§ **取り組む課題**:
下の本文について、次の問いに答えてください。
1. バトーはどこに属している男ですか?
2. 台詞に多いのは、何などからの引用ですか?
3. 発生するのはどのような事件ですか?
━━ 本文 ━━
しかし、自らの意志で行動できない人形たち。
人間に利用され、まともな扱いもされない。
しかし、人形にも自らの意識はあるのだろう。

現実と幻想、疑似体験。
その境も、また曖昧だ。
だから、何を信じ、何を疑えばいいのか、
途方に暮れる。

けれど、信じられるものを持つ二人。
その信頼と絆が、
とても尊いものに感じられた映画。


旧約聖書などからの引用が多い台詞。
その速さもあって、理解は難しい。
恐らくは雰囲気創りの為でもあるのだろう。
それでも、「そろそろ現実的な話をしませんか?」
という台詞には思わずうなづいてしまう。
映画として上手にバランスをとっている、
ということのなのだろうか?

細部まで書き込まれた背景や
とてもスムーズな動き。
圧倒的に美しい映像も楽しめる映画
公安9課に属する男、バトー。
全身のほとんどを義体化したサイボーグ。

少女型の人形が暴走し人を殺害するという事件が発生する。
━━━
━━ 掲載一覧 ━━
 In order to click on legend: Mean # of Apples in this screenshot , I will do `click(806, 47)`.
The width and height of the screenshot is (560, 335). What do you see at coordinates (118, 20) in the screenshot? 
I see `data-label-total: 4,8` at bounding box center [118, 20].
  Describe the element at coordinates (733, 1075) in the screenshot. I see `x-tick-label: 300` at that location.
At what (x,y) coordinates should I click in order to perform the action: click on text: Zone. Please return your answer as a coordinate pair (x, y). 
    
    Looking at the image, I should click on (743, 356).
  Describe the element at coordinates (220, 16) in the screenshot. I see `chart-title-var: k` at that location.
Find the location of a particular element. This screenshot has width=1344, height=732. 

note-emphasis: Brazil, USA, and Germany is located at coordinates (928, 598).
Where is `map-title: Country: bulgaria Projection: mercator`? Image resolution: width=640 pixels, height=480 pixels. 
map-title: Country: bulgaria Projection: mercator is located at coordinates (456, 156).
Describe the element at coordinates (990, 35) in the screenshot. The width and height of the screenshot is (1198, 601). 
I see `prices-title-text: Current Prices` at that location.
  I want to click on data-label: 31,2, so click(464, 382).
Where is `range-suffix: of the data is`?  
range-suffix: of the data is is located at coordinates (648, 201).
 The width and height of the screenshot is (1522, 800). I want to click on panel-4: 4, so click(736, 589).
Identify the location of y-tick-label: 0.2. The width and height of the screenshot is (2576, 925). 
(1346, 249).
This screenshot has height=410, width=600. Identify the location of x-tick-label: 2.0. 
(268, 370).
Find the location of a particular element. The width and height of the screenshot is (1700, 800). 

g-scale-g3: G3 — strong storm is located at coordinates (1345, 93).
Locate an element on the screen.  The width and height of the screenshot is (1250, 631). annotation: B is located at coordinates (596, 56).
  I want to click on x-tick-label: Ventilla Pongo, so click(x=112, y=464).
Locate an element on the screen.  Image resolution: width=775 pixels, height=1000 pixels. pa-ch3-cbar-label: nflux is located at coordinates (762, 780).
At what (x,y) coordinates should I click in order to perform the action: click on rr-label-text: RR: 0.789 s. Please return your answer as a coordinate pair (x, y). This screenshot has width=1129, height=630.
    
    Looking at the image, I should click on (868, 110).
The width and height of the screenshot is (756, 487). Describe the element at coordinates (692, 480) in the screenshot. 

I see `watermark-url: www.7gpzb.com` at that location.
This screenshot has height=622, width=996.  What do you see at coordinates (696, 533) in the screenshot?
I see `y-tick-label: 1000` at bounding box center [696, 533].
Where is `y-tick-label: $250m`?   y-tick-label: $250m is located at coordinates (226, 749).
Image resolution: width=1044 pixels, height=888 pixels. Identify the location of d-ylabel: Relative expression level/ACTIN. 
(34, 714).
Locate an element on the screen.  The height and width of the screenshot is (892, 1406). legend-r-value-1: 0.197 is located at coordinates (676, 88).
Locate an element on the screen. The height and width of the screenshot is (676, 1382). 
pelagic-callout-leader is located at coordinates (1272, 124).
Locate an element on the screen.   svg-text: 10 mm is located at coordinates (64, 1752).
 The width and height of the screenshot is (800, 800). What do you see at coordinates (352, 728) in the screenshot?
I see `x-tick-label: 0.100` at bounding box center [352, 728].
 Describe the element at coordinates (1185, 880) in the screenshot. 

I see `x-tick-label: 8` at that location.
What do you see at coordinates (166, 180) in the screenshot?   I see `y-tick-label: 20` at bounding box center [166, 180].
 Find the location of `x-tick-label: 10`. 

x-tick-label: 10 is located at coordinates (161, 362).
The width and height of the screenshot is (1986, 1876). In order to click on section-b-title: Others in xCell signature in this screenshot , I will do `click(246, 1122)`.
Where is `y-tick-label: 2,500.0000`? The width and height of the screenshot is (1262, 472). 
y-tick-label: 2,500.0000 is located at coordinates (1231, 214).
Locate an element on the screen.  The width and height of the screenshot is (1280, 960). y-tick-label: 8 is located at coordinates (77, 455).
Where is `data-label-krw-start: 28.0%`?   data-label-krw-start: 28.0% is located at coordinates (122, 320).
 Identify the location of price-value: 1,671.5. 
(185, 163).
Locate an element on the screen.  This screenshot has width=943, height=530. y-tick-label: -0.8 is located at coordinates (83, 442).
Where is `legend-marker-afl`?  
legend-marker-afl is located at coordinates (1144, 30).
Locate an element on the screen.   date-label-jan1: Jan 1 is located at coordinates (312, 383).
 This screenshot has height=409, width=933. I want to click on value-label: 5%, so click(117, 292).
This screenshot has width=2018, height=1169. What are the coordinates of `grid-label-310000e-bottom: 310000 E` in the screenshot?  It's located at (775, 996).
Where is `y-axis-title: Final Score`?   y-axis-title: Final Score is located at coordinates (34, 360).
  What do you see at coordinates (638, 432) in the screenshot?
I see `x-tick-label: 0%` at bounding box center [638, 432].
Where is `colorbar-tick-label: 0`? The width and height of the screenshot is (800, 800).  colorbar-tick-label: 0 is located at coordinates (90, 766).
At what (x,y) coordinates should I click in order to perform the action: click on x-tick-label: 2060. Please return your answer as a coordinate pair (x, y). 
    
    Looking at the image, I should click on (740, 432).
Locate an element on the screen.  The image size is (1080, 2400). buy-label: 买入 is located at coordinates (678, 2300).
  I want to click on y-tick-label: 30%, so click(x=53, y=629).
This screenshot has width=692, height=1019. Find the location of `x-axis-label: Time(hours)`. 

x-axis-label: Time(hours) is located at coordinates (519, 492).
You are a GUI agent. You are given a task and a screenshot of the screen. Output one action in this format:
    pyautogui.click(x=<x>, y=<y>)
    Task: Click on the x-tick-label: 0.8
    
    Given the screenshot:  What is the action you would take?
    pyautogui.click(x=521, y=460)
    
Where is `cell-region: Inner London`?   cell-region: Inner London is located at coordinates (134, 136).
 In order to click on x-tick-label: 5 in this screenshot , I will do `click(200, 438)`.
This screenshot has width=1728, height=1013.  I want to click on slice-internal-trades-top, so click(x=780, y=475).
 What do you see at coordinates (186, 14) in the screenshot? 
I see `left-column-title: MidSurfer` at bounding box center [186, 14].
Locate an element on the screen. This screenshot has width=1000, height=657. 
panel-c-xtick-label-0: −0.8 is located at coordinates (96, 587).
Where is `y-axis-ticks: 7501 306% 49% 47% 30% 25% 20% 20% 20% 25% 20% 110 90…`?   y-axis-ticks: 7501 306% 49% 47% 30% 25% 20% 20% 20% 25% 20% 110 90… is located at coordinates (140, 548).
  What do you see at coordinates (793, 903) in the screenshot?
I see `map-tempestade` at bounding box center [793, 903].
━━━
§ **課題の解答**:
1. 公安9課
2. 旧約聖書など
3. 少女型の人形が暴走し、人を殺害するという事件